## [演習課題]
• A. 提示文のうち「四人の家族が住む家を設計した。」で始まる段落を、主要な事実を残して箇条書きに書き改めてください。
• B. 提示文によると、箱の底には何が備えられていますか。
• C. 提示文の「A colorful life」から「ーブルなどを慎重に配置した。」までの部分を、一字一句変えずに書き写してください。

箱のための家
House for boxes箱がカラフルな日常を演出する。好きな花を飾るように、好きな服を着るように、好きな間取りに変える。居心地のよい場所を自分の手でつくり出す住宅。
A colorful life is revealed by the boxes. You can make your favorite floor plan, just like wearing your favorite clothes or decorating your room with your favorite flowers. You can create your favorite place with your own hands.
箱のための家
01内包された四つ箱
四人の家族が住む家を設計した。この住宅には四つの箱が内包されている。これら四つの小さな箱は、家族一人ひとりの小さな個室であり、ロフトには寝るための場所が用意されている。箱の底にはタイヤが具備されているから、箱はふわりと浮かびながら床を滑走する。小さな箱は、キャビネットのように気軽に運ばれながら、空間を縦横無尽に文節してゆく。住人たちは、生活に応じて住宅の間取りをその都度につくり変えながら、居心地のよい場所を自らの手でつくり出さなくてはならない。要するに、この住宅において間取りはつくられるものであり、はじめから与えられるものではない。
02箱によって生まれる空間
この住宅には固定された間取りがないため、箱によって生みだされる余白の空間が設計の焦点となる。しかしながら、箱は住人たちが自由に動かすものだから、建築家が動かし方を規定してはならない。建築家が住人の自由を奪ってはならない。そこで、住人たちが自らの手で自由な空間を実現するきっかけをつくるべく、閉じられた箱のなかに幾つかの要素を配置することにした。具体的には、キッチン、トイレ、風呂、玄関を兼ねる小さな箱を左右対象に配置することで空間に個性を与えている。また、隅部に据えられたL字型のデスク、空から光を導くトップライト、可動式の大きなダイニングテーブルなどを慎重に配置した。

## [提供資料]

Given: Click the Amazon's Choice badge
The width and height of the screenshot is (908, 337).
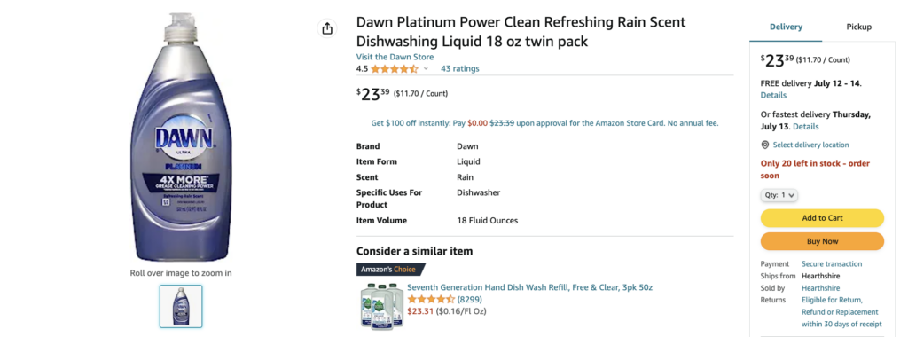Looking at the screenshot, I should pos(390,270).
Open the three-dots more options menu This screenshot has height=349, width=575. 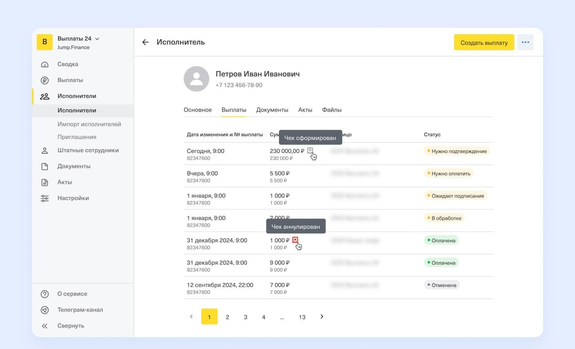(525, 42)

## [各課題の解答]
• A.
- 四人家族のための住宅で、四つの小さな箱が内包されている。
- 各箱は家族一人ひとりの個室であり、ロフトに寝るための場所がある。
- 箱の底にタイヤが付いており、床を滑走してキャビネットのように気軽に運べる。
- 箱の移動によって空間が縦横無尽に分節される。
- 住人は生活に応じて間取りをその都度つくり変え、居心地のよい場所を自らの手でつくり出す。
- この住宅では間取りははじめから与えられるものではなく、つくられるものである。

• B. タイヤ

• C.
A colorful life is revealed by the boxes. You can make your favorite floor plan, just like wearing your favorite clothes or decorating your room with your favorite flowers. You can create your favorite place with your own hands.
箱のための家
01内包された四つ箱
四人の家族が住む家を設計した。この住宅には四つの箱が内包されている。これら四つの小さな箱は、家族一人ひとりの小さな個室であり、ロフトには寝るための場所が用意されている。箱の底にはタイヤが具備されているから、箱はふわりと浮かびながら床を滑走する。小さな箱は、キャビネットのように気軽に運ばれながら、空間を縦横無尽に文節してゆく。住人たちは、生活に応じて住宅の間取りをその都度につくり変えながら、居心地のよい場所を自らの手でつくり出さなくてはならない。要するに、この住宅において間取りはつくられるものであり、はじめから与えられるものではない。
02箱によって生まれる空間
この住宅には固定された間取りがないため、箱によって生みだされる余白の空間が設計の焦点となる。しかしながら、箱は住人たちが自由に動かすものだから、建築家が動かし方を規定してはならない。建築家が住人の自由を奪ってはならない。そこで、住人たちが自らの手で自由な空間を実現するきっかけをつくるべく、閉じられた箱のなかに幾つかの要素を配置することにした。具体的には、キッチン、トイレ、風呂、玄関を兼ねる小さな箱を左右対象に配置することで空間に個性を与えている。また、隅部に据えられたL字型のデスク、空から光を導くトップライト、可動式の大きなダイニングテーブルなどを慎重に配置した。